Pricing Has to Follow the Value

 

This shift also changes the commercial conversation. If AI and automation reduce the time it takes to produce parts of the work, clients will ask why those parts should cost the same. That is fair. Agencies should not pretend nothing has changed. 

But good research has never only been about hours spent. As John-William puts it, “you pay for my experience, not my time.” If someone can get to a better answer faster because they have spent years learning what matters, the value is not just the time on the clock. It is the judgment, risk reduction, and confidence the work gives the client. 

That doesn’t mean agencies can keep old pricing and call it expertise. Some tasks will become cheaper. Some workflows may become subscription-based, especially where platforms, dashboards, or ongoing monitoring are involved. Some work will stay project-based because not every question needs a continuous model. 

But pricing has to become more honest about what is being bought. A repeatable task should not be priced like a strategic call, a platform-supported workflow should not be priced like a fully bespoke project, and a senior recommendation that helps avoid a bad decision should not be valued only by how long it took to write the slide. 

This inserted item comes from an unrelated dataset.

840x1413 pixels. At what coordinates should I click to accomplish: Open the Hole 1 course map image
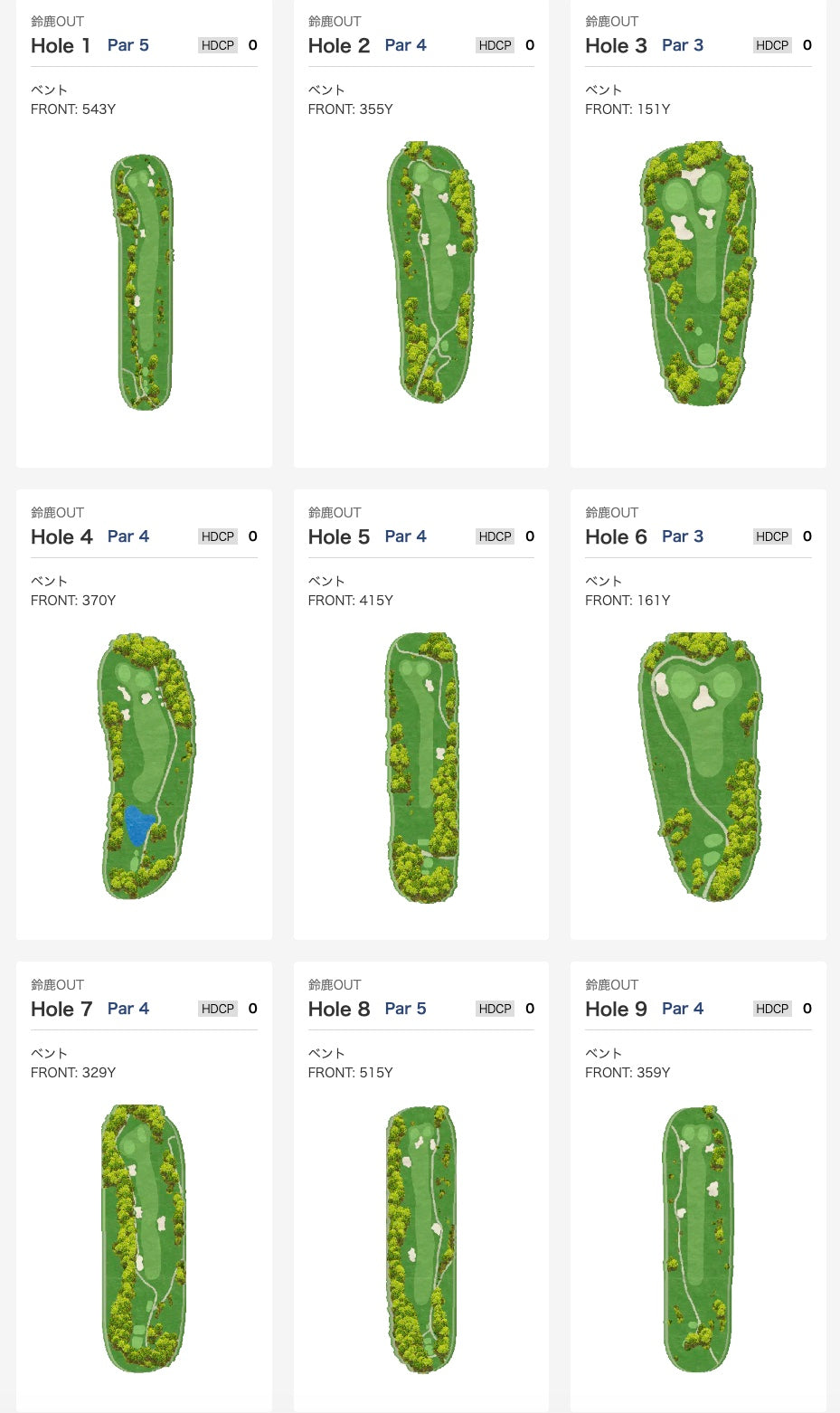(144, 281)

John-William describes the direction as “outcomes-based rather than input-based.” Not every piece of research can be priced perfectly against an outcome, but the principle matters. If the inputs change, agencies need to be clearer about where the value really sits. 

Do We Really Need a Faster Version of the Old Model?

 

The agency of tomorrow is not just the old agency with better tools. 

If AI is used only to write the proposal faster, draft the questionnaire faster, summarize the data faster, and produce the same final deck faster, the model has not really changed. It has only become more efficient. 

The bigger change is in how agencies stay connected to the business between projects, how they help improve the question before work begins, how they use tools without losing research craft, and how they train people when the old junior ladder is changing. 

Some questions will still need the full project model. But agencies cannot treat every question as if it belongs in the same sequence of brief, fieldwork, analysis, and debrief. 

Always-on businesses need something more flexible, sometimes they need a fast steer, sometimes they need deeper validation. Sometimes they need evidence they already have to be joined up properly, and sometimes they just need a partner to say that a new project is not the answer yet. 

The real shift is not more activity, and not just speed for its own sake, but a way of working that stays closer to the business while protecting the rigor that makes research worth trusting, when it actually matters.